“Shucks!” said Johnny Trumbull, of the fine old Trumbull family and Madame's exclusive school. “Shucks! who wants your old hen? We had chicken for dinner, anyway.”

“So did we,” said Arnold Carruth.

“We did, and corn,” said Lee.

“We did,” said Jim.

Lily stepped forth from the alder-bush. “If,” said she, “I were a boy, and had started to have a chicken-roast, I would have HAD a chicken-roast.”

But every boy, even the valiant Johnny Trumbull, was gone in a mad scutter. This sudden apparition of a girl was too much for their nerves. They never even knew who the girl was, although little Arnold Carruth said she had looked to him like “Copy-Cat,” but the others scouted the idea.

Lily Jennings made the best of her way out of the wood across lots to the road. She was not in a particularly enviable case. Amelia Wheeler was presumably in her bed, and she saw nothing for it but to take the difficult way to Amelia's.

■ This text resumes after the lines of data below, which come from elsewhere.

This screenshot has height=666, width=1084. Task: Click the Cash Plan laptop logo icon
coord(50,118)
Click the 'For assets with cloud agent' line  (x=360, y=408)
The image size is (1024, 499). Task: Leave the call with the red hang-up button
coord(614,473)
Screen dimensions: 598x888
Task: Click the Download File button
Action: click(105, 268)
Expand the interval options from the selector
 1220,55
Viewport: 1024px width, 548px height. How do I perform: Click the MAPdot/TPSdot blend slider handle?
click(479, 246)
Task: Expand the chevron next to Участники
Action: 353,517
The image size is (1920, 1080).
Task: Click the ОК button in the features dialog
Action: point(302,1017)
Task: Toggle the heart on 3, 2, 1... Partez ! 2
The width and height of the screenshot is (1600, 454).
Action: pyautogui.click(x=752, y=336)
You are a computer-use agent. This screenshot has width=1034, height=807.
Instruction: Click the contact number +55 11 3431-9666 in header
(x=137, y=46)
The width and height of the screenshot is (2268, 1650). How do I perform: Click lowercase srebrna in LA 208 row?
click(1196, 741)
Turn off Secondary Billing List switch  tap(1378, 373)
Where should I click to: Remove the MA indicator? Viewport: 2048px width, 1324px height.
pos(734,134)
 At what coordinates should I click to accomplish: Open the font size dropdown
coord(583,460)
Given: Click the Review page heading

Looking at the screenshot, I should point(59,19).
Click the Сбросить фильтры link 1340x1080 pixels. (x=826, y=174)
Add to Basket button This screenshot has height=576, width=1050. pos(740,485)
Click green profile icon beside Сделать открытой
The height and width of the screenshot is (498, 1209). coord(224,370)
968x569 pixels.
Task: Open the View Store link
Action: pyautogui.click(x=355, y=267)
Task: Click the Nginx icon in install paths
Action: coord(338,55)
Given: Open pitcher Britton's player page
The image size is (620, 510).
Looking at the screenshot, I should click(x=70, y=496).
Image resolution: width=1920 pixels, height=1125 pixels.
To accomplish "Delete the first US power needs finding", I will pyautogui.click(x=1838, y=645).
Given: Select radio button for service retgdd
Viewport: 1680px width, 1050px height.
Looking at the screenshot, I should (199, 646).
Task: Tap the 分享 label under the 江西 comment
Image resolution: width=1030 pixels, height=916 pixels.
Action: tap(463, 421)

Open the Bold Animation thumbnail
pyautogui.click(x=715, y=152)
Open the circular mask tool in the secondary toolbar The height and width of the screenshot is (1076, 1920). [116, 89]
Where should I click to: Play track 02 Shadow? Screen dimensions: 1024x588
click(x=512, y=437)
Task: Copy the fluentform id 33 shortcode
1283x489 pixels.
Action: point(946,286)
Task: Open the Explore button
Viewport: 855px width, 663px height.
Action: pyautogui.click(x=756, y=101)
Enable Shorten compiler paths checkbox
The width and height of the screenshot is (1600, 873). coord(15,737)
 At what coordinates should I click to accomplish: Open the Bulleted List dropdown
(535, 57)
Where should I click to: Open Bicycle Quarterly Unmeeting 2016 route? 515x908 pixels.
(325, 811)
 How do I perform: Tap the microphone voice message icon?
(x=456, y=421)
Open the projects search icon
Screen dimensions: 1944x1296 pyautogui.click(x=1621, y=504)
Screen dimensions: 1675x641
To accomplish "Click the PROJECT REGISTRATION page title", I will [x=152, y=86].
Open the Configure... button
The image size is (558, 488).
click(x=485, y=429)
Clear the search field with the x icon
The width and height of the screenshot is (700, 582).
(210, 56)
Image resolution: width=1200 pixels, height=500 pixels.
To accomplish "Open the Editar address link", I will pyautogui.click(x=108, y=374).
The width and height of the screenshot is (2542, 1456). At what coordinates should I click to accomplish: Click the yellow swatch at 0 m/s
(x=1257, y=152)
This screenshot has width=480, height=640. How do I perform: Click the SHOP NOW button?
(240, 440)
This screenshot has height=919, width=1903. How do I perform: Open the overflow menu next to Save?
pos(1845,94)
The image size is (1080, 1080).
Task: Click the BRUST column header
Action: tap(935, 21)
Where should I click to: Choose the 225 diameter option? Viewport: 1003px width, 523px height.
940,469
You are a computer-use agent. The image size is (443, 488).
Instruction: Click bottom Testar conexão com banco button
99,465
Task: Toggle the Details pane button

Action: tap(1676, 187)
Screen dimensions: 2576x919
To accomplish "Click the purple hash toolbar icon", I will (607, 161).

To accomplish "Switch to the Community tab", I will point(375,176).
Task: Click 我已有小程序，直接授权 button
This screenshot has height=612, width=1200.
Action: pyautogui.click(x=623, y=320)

Lily tore a great rent in the gingham going up the cedar-tree, but that was nothing to what followed. She entered through Amelia's window, her prim little room, to find herself confronted by Amelia's mother in a wrapper, and her two grandmothers. Grandmother Stark had over her arm a beautiful white embroidered dress. The two old ladies had entered the room in order to lay the white dress on a chair and take away Amelia's gingham, and there was no Amelia. Mrs. Diantha had heard the commotion, and had risen, thrown on her wrapper, and come. Her mother had turned upon her.

“It is all your fault, Diantha,” she had declared.

“My fault?” echoed Mrs. Diantha, bewildered. “Where is Amelia?”